Так что с разделом фирмы и оформлением взаимных денежных обязательств дела обстояли превосходным образом, я пока владела своей квартирой и не отписала Вальке остального имущества, вроде бы… А уж за тем, как он лихо вертел и крутил наш «Аргус», я уследить была не в состоянии. Не исключено, однако, что бывший старший, а будущий просто компаньон терзал меня отчетами и распечатками не из одной вредности, существовала иная причина.
Особо тяжёлые дни бронхита совпали с весёлой до слез ситуацией на ниве наследства деда Гончарика. Возник и расцвёл удивительный букет моральных юридических, гражданских и прочих казусов, и причастные лица остались почти без дыхания, даже те, кто обошёлся без бронхита. И чем дальше, тем становилось веселее.

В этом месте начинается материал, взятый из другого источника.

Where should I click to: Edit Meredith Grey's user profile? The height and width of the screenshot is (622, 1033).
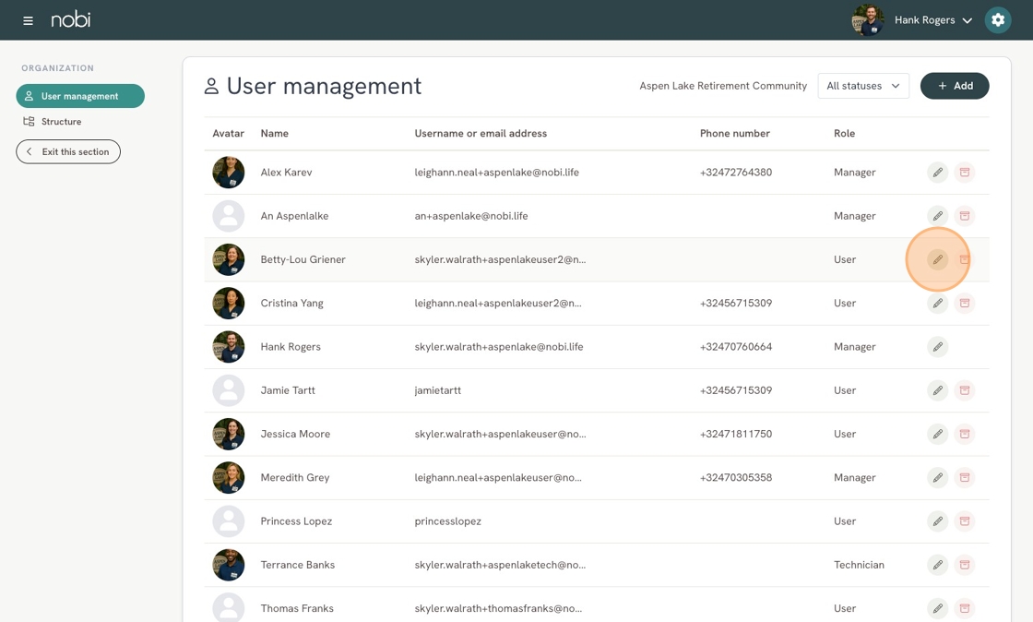pos(937,478)
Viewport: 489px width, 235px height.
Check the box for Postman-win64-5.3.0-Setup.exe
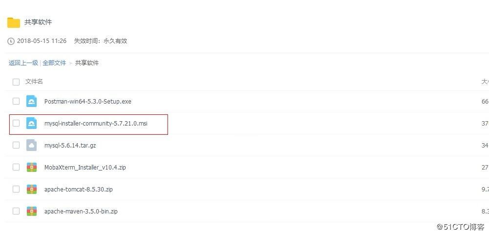16,101
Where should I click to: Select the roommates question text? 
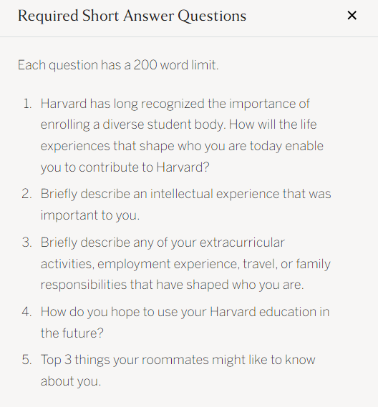click(178, 371)
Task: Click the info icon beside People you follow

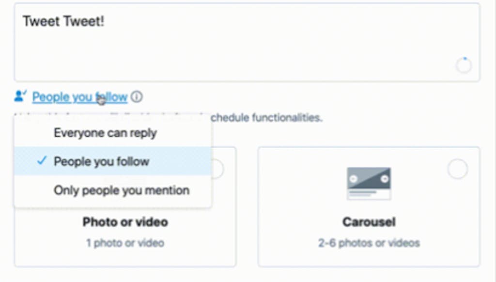Action: [x=137, y=96]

Первые цветочки в букете казусов возникли стараниями двух разных женщин: Ангелины Рыбаловой, покойной матери Кости, и Ирочки Корсаковой – живой и прелестной. Ангелина Рыбалова так невзлюбила Нину Уланскую и её дочку Даречку, что заповедала мстительные чувства не только сестре Степании, но и её мужу, старику Гончарику. Какие демоны пожирали покойную Ангелину, материнская ревность, ущемлённое самолюбие, обида на сыновнее ослушание либо нечто социально-подспудное – осталось неясным, но к делу отношения не имеет. Однако по прямому и даже загробному наущению невестки дед Гончарик составил завещание, в котором из своего наследства он недвусмысленно исключил Нину и Даречку Уланских. Его жилплощадь и всё имущество, находящееся внутри, в случае смерти племянника должны были отойти любым наследникам Кости, кроме них двоих. Кстати, дед имел на это полное право.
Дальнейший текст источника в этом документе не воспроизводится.